## Collected data

━━━━━━

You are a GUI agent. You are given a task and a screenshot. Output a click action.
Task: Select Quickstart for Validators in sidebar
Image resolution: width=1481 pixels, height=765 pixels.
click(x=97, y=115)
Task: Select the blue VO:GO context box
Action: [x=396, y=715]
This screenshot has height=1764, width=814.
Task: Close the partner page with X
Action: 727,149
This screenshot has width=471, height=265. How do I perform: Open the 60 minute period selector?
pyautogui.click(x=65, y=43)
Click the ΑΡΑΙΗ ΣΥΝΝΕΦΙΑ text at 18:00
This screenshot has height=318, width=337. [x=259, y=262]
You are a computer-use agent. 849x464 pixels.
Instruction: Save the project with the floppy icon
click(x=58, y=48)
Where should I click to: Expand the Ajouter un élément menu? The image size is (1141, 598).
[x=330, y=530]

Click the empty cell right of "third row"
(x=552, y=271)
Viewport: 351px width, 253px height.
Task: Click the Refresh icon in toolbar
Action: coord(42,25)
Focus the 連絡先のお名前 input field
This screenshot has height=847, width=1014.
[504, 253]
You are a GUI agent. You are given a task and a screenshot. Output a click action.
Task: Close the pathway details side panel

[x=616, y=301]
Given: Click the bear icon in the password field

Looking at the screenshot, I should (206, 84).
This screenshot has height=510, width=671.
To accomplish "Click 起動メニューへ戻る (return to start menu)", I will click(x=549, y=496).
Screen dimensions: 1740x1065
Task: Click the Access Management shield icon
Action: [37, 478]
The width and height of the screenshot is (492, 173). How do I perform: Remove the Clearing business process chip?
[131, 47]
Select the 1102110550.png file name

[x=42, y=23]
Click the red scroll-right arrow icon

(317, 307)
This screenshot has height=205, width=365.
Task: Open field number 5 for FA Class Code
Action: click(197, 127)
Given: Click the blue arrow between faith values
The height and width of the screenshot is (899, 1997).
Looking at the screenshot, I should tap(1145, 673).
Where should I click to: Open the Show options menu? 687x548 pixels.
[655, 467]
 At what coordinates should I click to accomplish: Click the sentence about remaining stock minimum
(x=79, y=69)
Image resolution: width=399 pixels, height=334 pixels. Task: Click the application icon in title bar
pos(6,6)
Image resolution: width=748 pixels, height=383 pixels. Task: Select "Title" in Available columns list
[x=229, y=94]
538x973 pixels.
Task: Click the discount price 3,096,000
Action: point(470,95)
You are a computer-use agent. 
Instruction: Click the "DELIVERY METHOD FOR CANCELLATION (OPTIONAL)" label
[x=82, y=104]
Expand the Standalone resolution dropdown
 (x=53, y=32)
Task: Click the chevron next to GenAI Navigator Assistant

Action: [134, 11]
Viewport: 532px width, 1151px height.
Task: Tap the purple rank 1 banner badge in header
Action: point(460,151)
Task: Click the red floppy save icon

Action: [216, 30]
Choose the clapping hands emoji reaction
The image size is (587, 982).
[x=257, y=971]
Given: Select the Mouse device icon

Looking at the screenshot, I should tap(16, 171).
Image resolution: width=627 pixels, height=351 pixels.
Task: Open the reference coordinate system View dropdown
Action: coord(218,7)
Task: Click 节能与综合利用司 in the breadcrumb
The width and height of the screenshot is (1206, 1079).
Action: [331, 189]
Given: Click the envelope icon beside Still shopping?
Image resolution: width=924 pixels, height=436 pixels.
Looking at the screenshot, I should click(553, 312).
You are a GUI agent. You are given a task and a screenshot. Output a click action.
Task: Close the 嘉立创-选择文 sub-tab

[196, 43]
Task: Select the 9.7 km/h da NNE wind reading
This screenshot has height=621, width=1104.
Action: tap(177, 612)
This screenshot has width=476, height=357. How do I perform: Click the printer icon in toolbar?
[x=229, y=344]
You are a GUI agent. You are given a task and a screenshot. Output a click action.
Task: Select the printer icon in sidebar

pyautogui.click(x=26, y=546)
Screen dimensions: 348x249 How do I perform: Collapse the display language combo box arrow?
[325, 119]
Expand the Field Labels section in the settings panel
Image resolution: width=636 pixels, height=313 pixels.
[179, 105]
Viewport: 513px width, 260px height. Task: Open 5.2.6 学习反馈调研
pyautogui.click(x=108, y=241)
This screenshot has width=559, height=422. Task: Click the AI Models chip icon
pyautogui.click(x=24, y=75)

━━━━━━

## PROBLEM DETAILS
Reproduce the entries above exactly, but only the lines between the line holding "Focus the 連絡先のお名前 input field" and the line holding "This screenshot has height=510, width=671.", inclusive.

## EXPECTED OUTPUT
Focus the 連絡先のお名前 input field
This screenshot has height=847, width=1014.
[504, 253]
You are a GUI agent. You are given a task and a screenshot. Output a click action.
Task: Close the pathway details side panel

[x=616, y=301]
Given: Click the bear icon in the password field

Looking at the screenshot, I should (206, 84).
This screenshot has height=510, width=671.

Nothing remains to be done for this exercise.